--- PROBLEMS TO SOLVE ---
1) Decide whether each statement below agrees with the text on big data's breadth, answering yes or no and quoting the words of the text that settle it. (a) Researchers at the ALS were once able to take their data home on a thumb drive. (b) The Spallation Neutron Source is at Argonne National Laboratory. (c) In the past, scientists thought of analysis as happening only in a project's final stages.
2) According to the text on big data's breadth, what position does David Brown hold?
3) Rewrite the part of the text on big data's breadth that opens with the words containing "For example, there" and closes with "with supercomputing centers.", substituting "USB stick" for "thumb drive".

BEGIN EXCERPTED TEXT

May 2013

Big data’s breadth

It’s no wonder there’s a lot of talk about data-driven research, says David Brown, director of Lawrence Berkeley National Laboratory’s Computational Research Division. There’s an abundance of data in all areas of science and technology.

For example, there are the large experimental and observational facilities run by the DOE Office of Science, including the Advanced Photon Source at Argonne National Laboratory, the Spallation Neutron Source at Oak Ridge National Laboratory, the Joint Genome Institute, and Berkeley Lab’s Advanced Light Source (ALS), Molecular Foundry and National Center for Electron Microscopy.

Technology for collecting data has grown at a pace exceeding Moore’s law. At the ALS, for example, researchers once were able to take their data home on a thumb drive. Now it takes multiple hard drives. Soon it will require the kind of data storage capacity typically associated with supercomputing centers.

That means research could stall at some facilities, Brown says, “because the old paradigm of taking the information home and turning it into science on your laptop is breaking down.” Part of the challenge is designing new scientific workflows involving computation at every stage. In the past, scientists thought of analysis as happening only in a project’s final stages. “Now, all sorts of computer hardware can be inserted” to begin analysis earlier, Brown says. An image detector, for instance, might perform computations right in its hardware, reducing the amount of data that must be moved.

Many challenges involve mathematics. Brown points to the Linac Coherent Light Source (LCLS) at the SLAC National Accelerator Laboratory, the first light source that can examine small crystallized proteins, or nanocrystals. A rapid-fire X-ray laser probes a jet of nanocrystals, producing scattering images with unknown orientations for each. New mathematical approaches are needed to simultaneously determine the orientation of each nanocrystal.

END EXCERPTED TEXT
BEGIN INFORMATION SHOWN

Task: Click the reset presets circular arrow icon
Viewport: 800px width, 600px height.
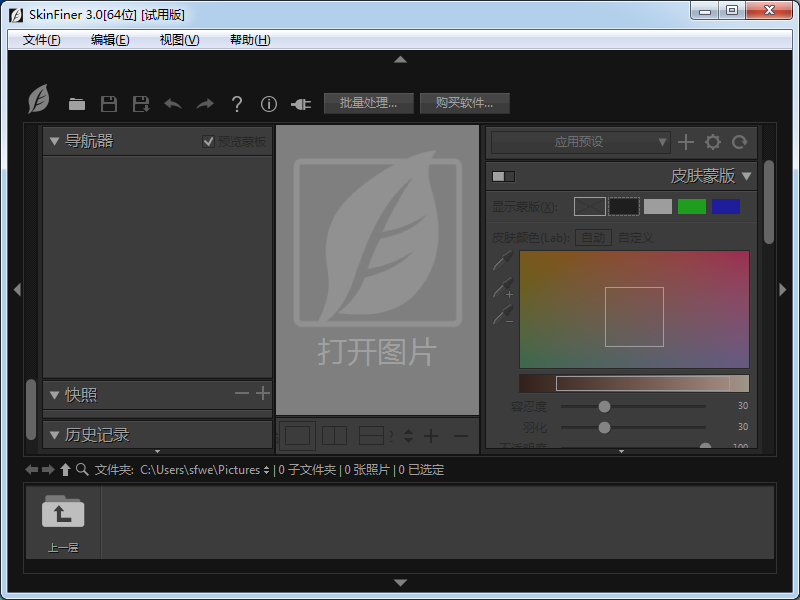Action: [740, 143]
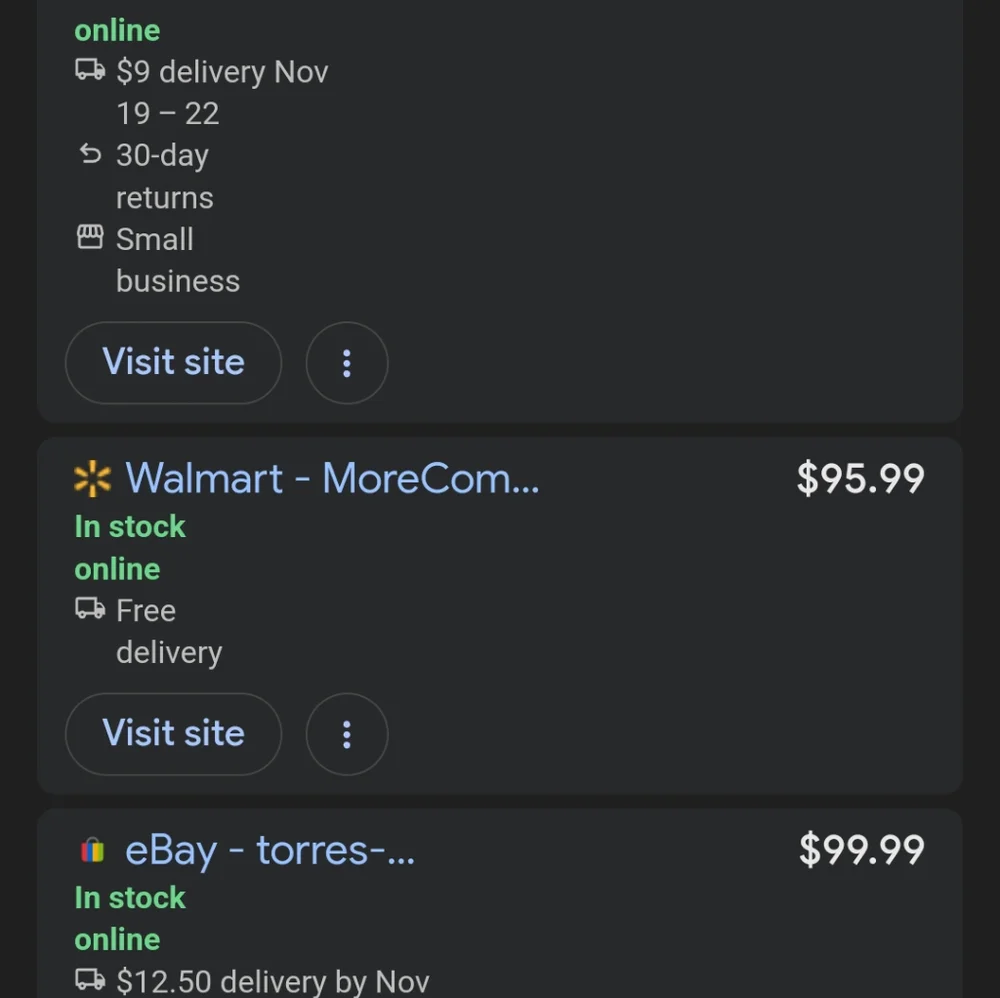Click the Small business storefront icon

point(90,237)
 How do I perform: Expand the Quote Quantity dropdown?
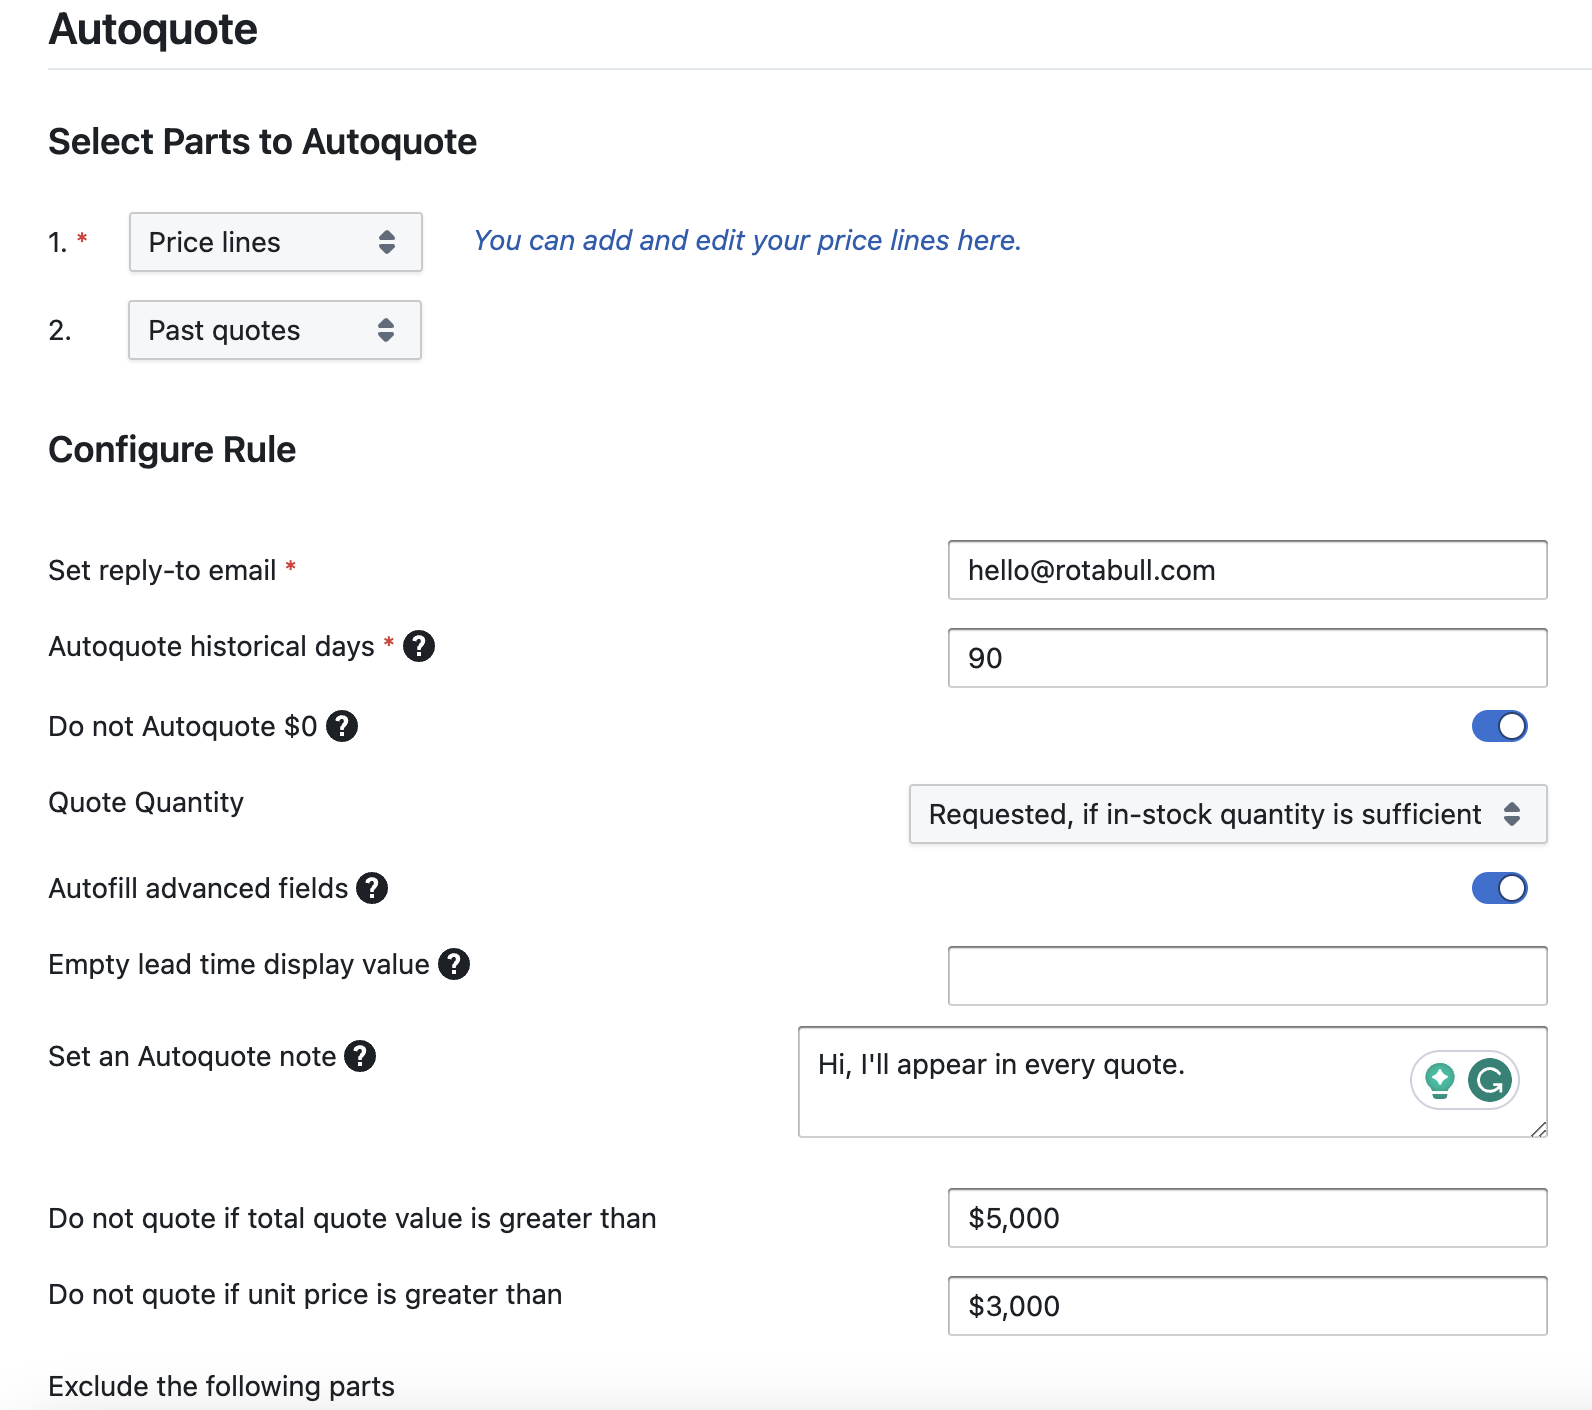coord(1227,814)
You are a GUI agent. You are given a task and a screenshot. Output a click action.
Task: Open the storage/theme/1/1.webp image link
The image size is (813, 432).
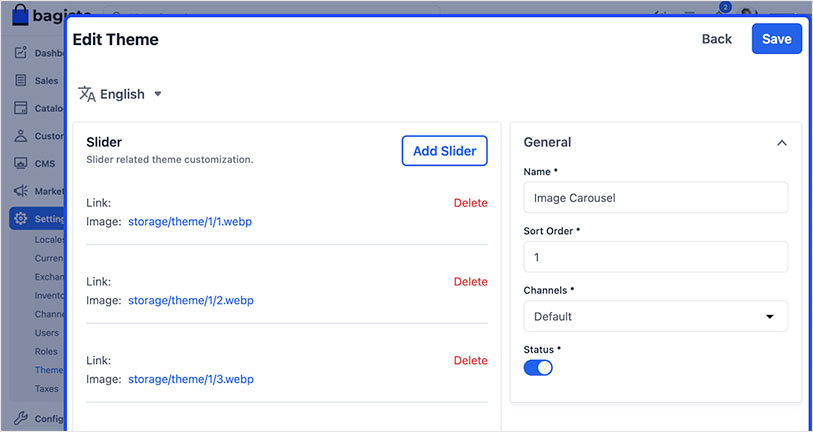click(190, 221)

END INFORMATION SHOWN

--- RESULTS FOR EACH TASK ---
1)
(a) Yes: "At the ALS, for example, researchers once were able to take their data home on a thumb drive."
(b) No: "the Spallation Neutron Source at Oak Ridge National Laboratory"
(c) Yes: "In the past, scientists thought of analysis as happening only in a project’s final stages."

2) He is director of Lawrence Berkeley National Laboratory’s Computational Research Division.

3)
For example, there are the large experimental and observational facilities run by the DOE Office of Science, including the Advanced Photon Source at Argonne National Laboratory, the Spallation Neutron Source at Oak Ridge National Laboratory, the Joint Genome Institute, and Berkeley Lab’s Advanced Light Source (ALS), Molecular Foundry and National Center for Electron Microscopy.

Technology for collecting data has grown at a pace exceeding Moore’s law. At the ALS, for example, researchers once were able to take their data home on a USB stick. Now it takes multiple hard drives. Soon it will require the kind of data storage capacity typically associated with supercomputing centers.